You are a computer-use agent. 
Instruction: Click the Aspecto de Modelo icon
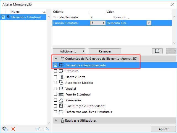[61, 83]

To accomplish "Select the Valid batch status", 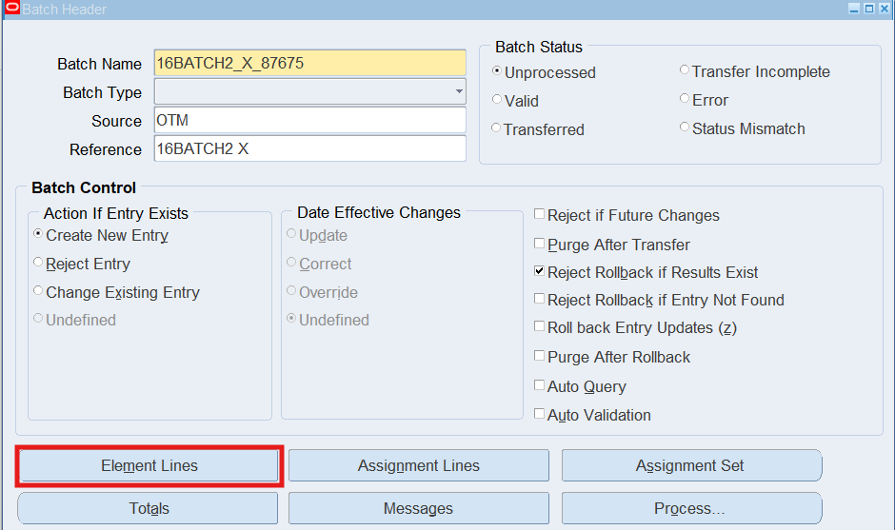I will coord(497,100).
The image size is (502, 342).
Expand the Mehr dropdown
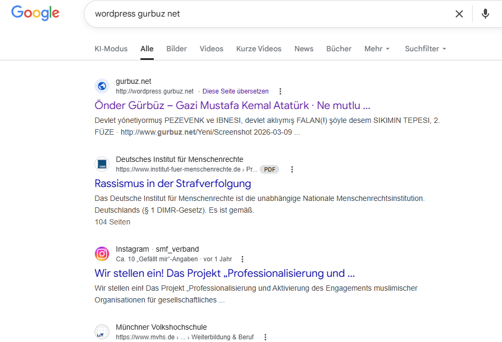pyautogui.click(x=377, y=49)
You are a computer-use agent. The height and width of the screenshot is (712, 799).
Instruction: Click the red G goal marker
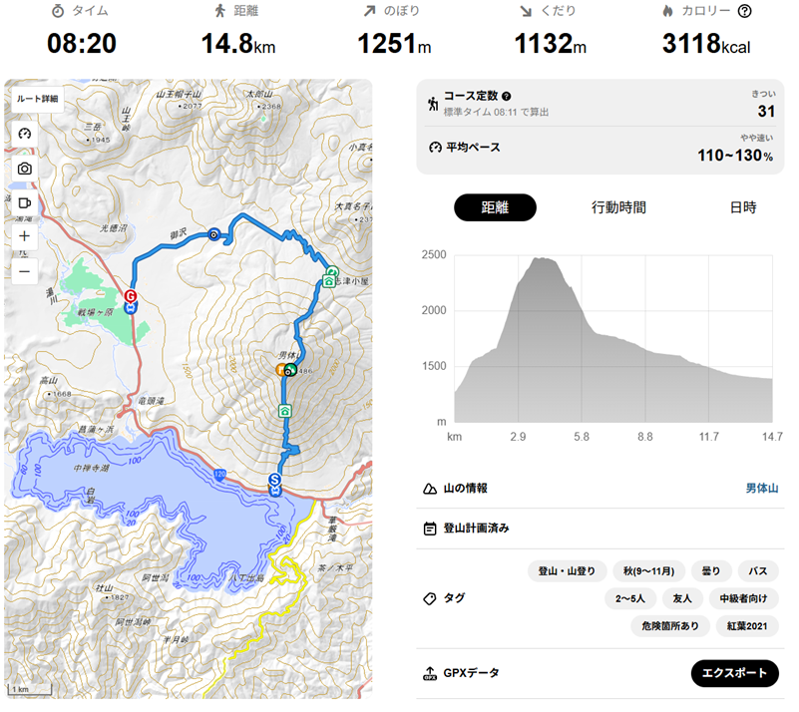point(131,295)
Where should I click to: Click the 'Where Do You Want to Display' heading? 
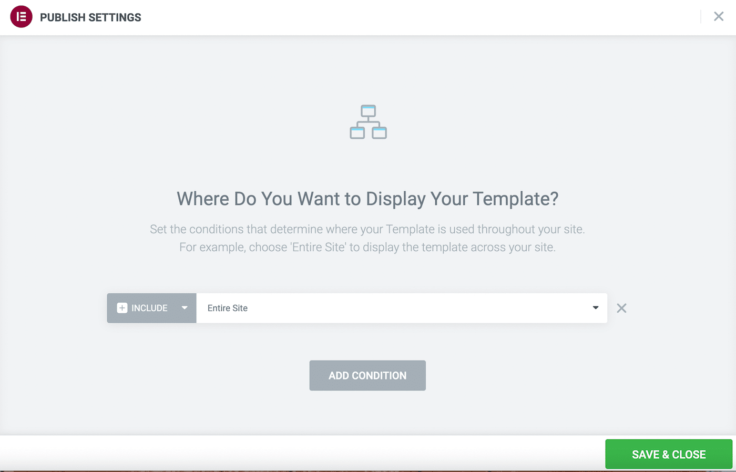pos(367,199)
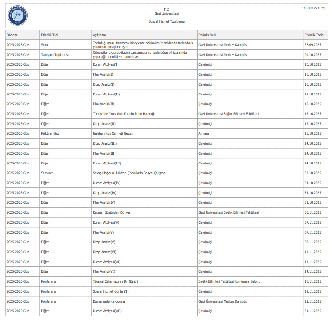Click the Gazi Üniversitesi logo
This screenshot has height=324, width=333.
pos(18,16)
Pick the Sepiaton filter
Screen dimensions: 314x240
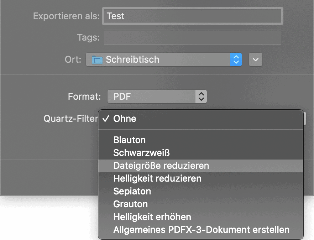[x=132, y=191]
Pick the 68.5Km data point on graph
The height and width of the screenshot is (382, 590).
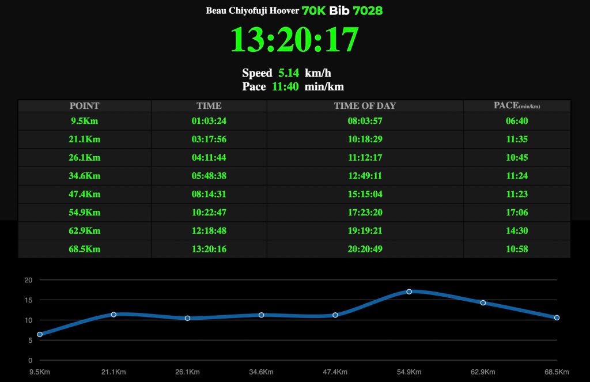pyautogui.click(x=557, y=317)
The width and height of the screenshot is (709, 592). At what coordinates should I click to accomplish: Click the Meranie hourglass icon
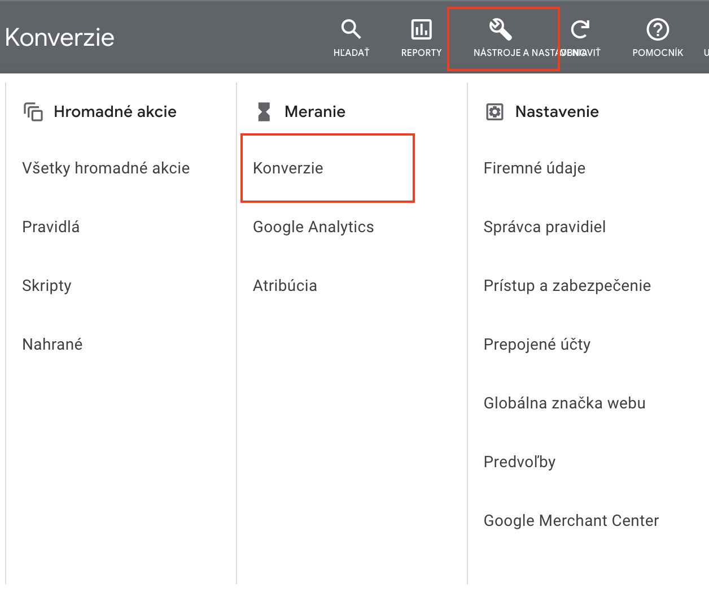pos(264,112)
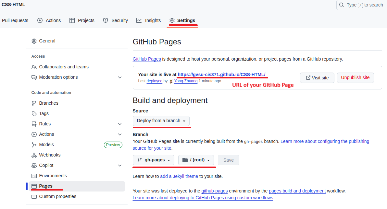The width and height of the screenshot is (387, 209).
Task: Switch to the Pull requests tab
Action: click(x=15, y=20)
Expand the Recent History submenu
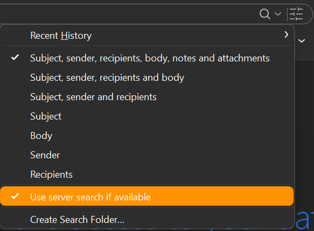This screenshot has width=314, height=231. (x=147, y=36)
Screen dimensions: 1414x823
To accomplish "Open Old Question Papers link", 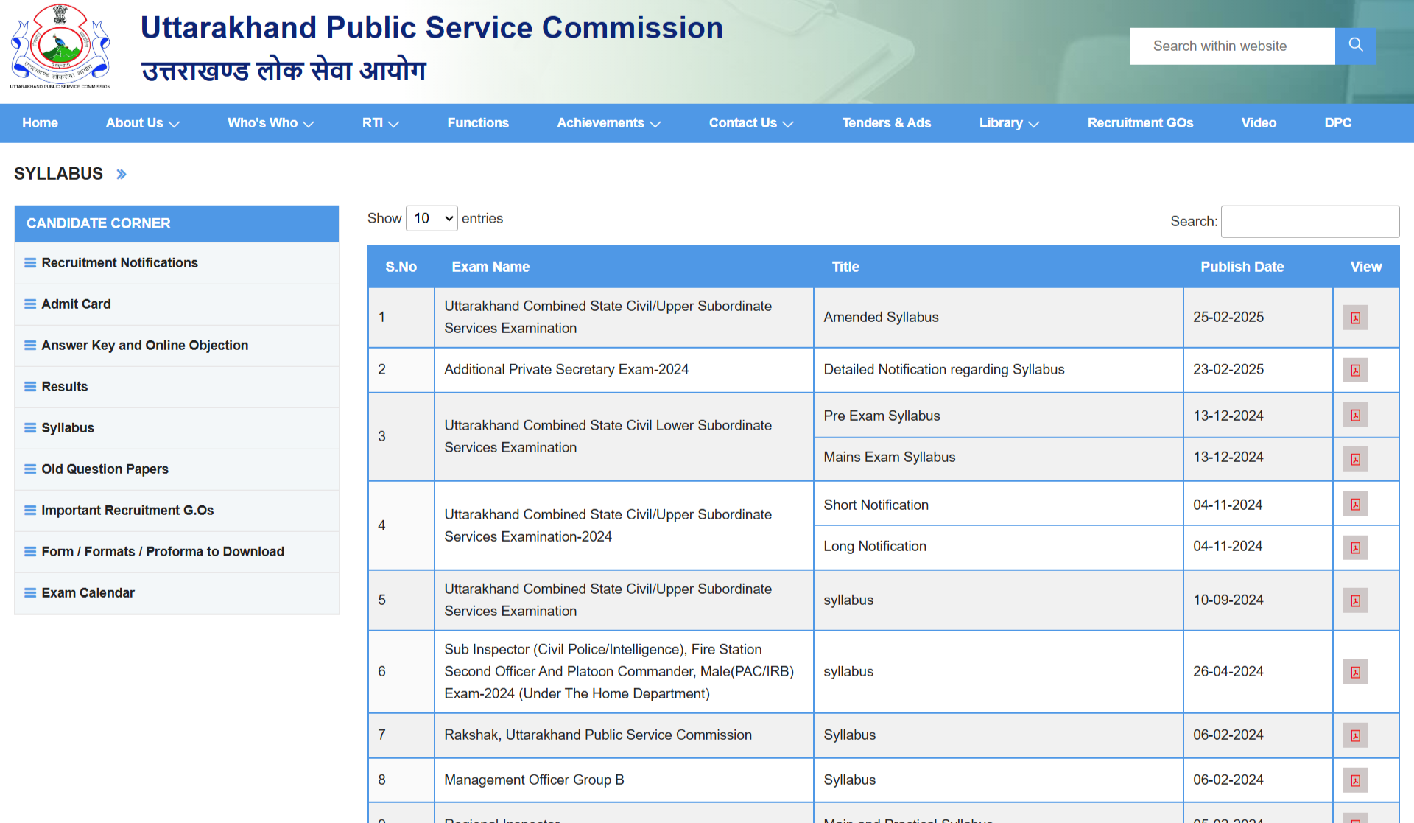I will (105, 469).
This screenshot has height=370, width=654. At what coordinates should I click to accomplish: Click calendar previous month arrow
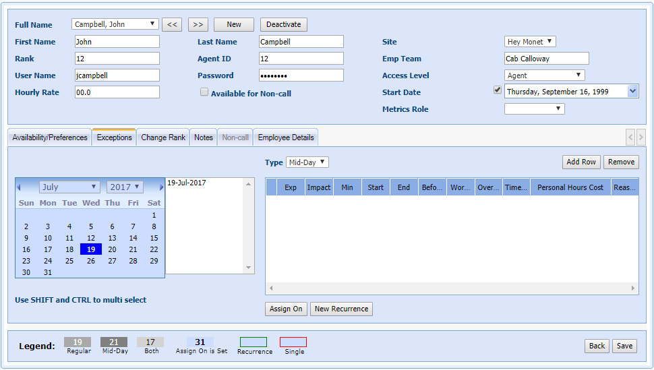[19, 187]
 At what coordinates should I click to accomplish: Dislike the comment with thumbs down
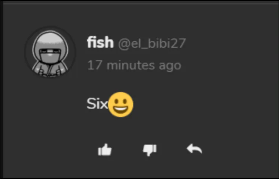point(150,150)
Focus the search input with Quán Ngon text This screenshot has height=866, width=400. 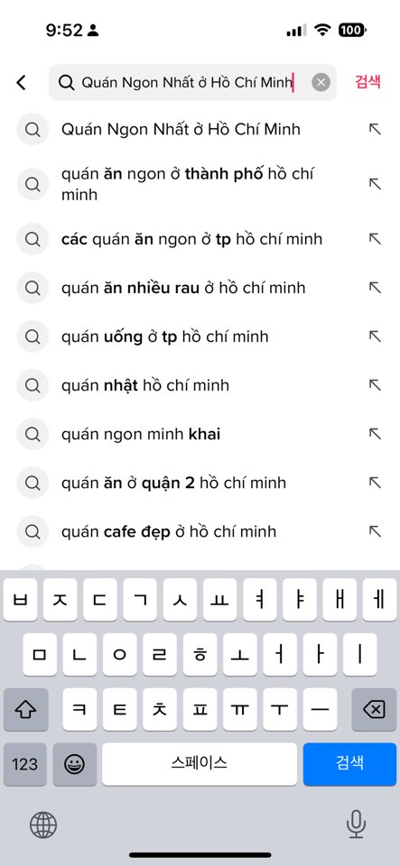193,83
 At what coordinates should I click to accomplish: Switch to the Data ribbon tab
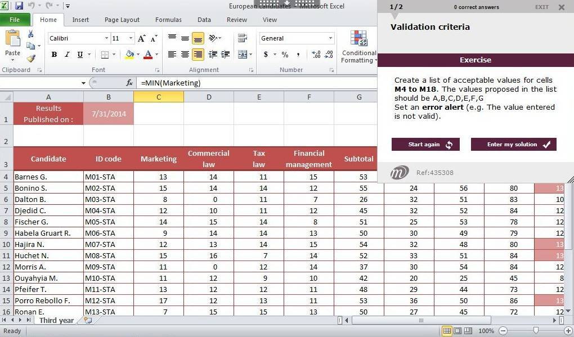coord(204,20)
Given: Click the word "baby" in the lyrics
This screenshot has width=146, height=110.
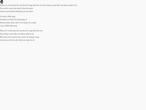Looking at the screenshot, I should (12, 26).
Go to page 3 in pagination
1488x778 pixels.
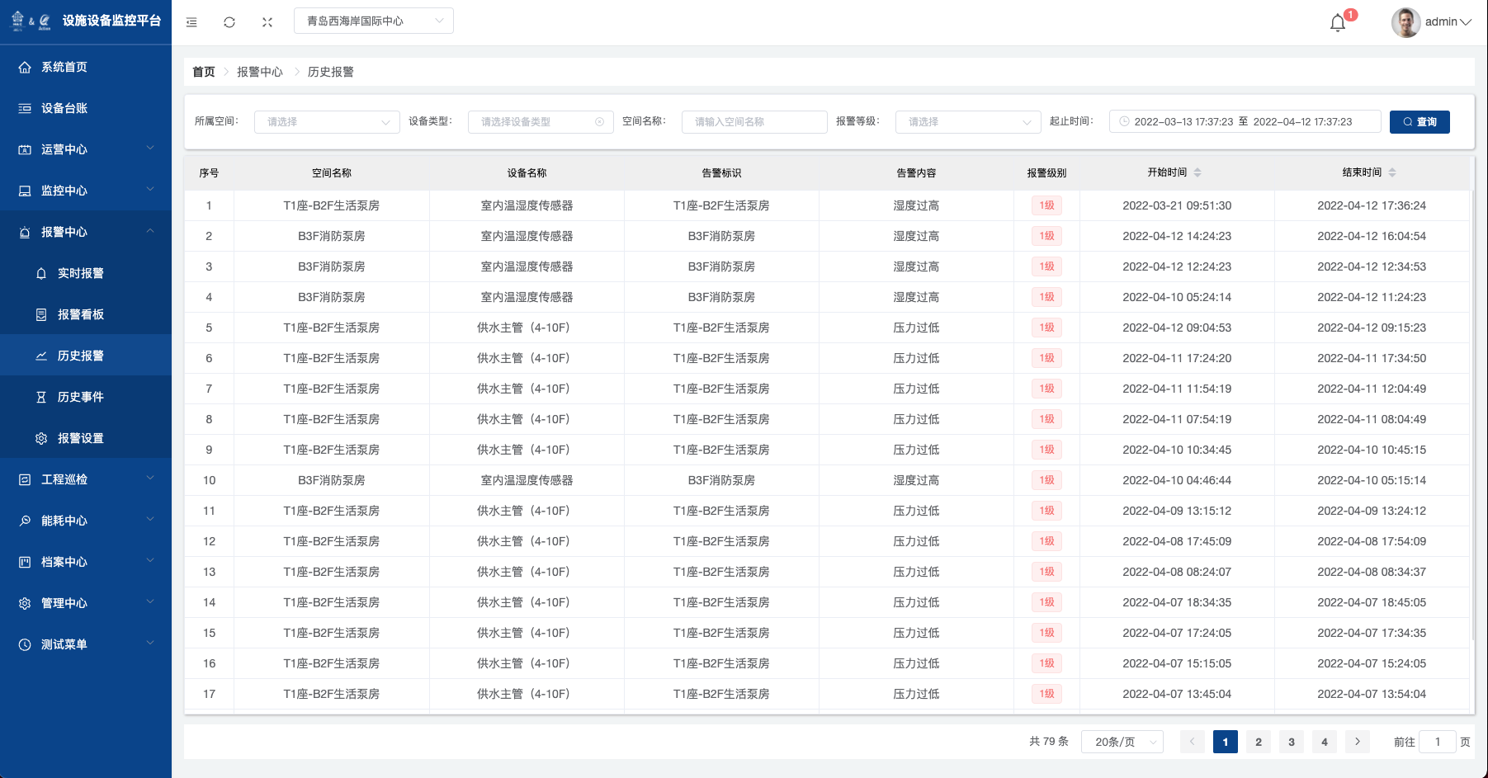tap(1292, 742)
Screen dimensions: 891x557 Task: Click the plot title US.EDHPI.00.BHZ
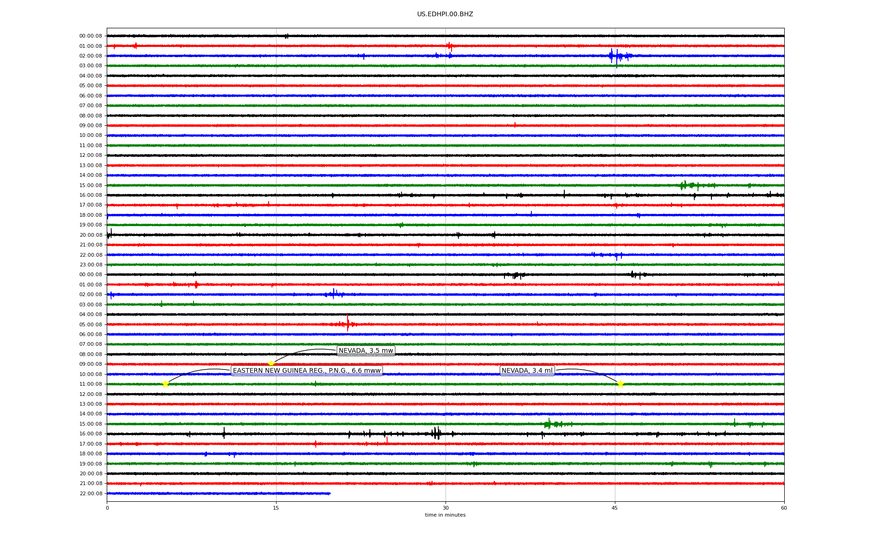tap(445, 14)
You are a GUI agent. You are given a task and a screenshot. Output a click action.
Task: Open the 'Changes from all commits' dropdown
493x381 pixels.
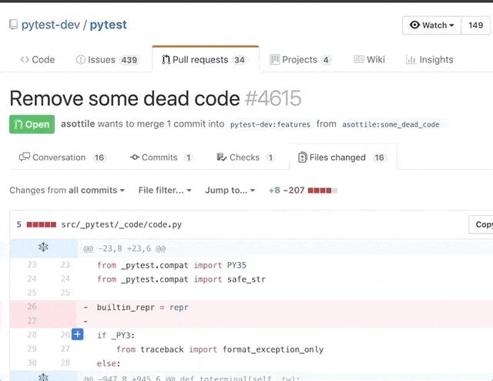[x=67, y=191]
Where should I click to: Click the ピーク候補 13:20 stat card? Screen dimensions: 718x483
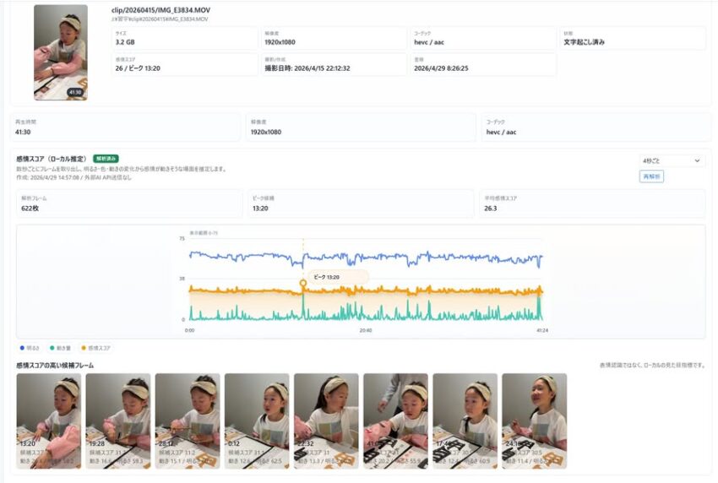(x=361, y=204)
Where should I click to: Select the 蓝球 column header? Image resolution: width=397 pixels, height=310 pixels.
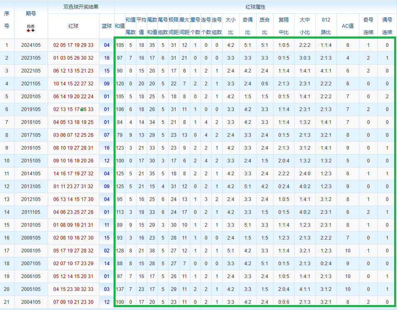click(107, 26)
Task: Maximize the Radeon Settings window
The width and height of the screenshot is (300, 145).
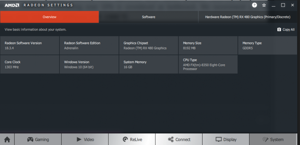Action: pyautogui.click(x=283, y=5)
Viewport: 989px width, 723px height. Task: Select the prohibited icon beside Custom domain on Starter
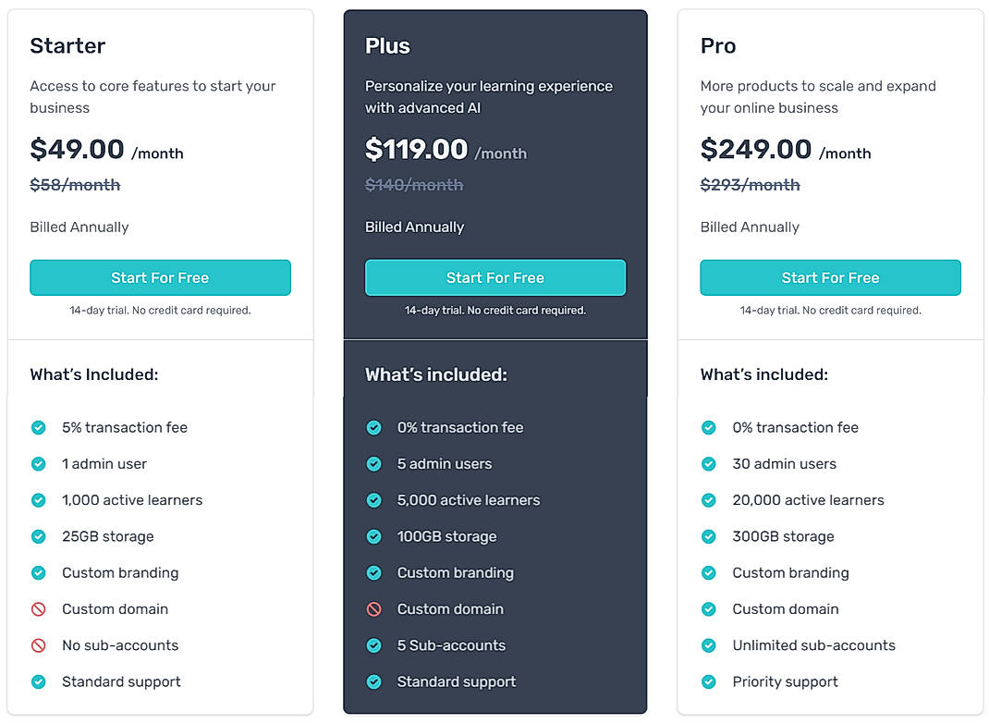click(38, 609)
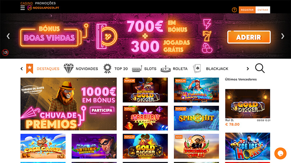Click the Aderir banner button
Image resolution: width=291 pixels, height=163 pixels.
[249, 37]
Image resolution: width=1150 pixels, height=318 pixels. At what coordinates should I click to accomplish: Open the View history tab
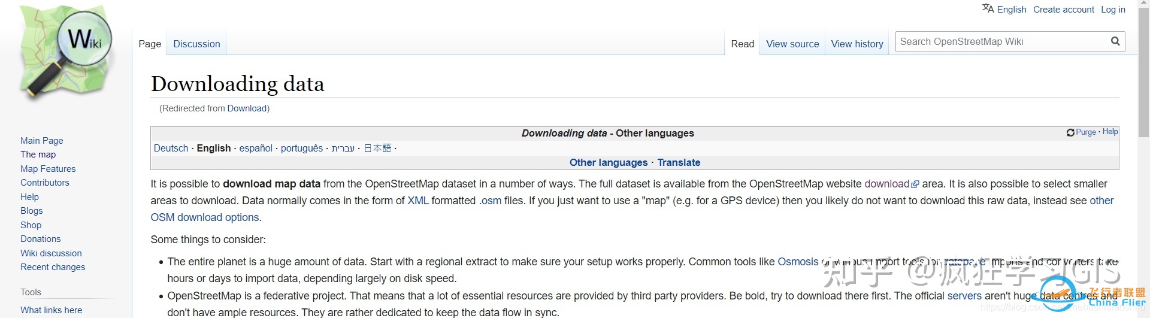pyautogui.click(x=857, y=44)

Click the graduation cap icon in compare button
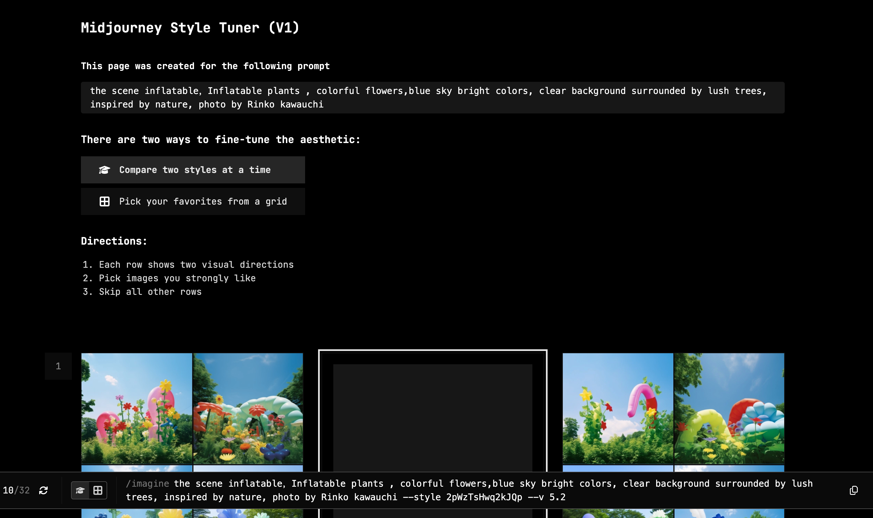pos(104,170)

● ● ● ●

● **AIM**:
Rescale the items from the line with "Go to page 3 in pagination" to the line with "tap(445, 14)", both included, by writing those lines out again with their requests, multiplying each click coordinate in the answers by 1.05 and rounding to whole numbers, halves up. Give only these lines and leave the pictures out.

● **EXERCISE RESULT**:
Go to page 3 in pagination
1488x778 pixels.
tap(1357, 779)
Screen dimensions: 891x557 Task: Click the plot title US.EDHPI.00.BHZ
tap(467, 15)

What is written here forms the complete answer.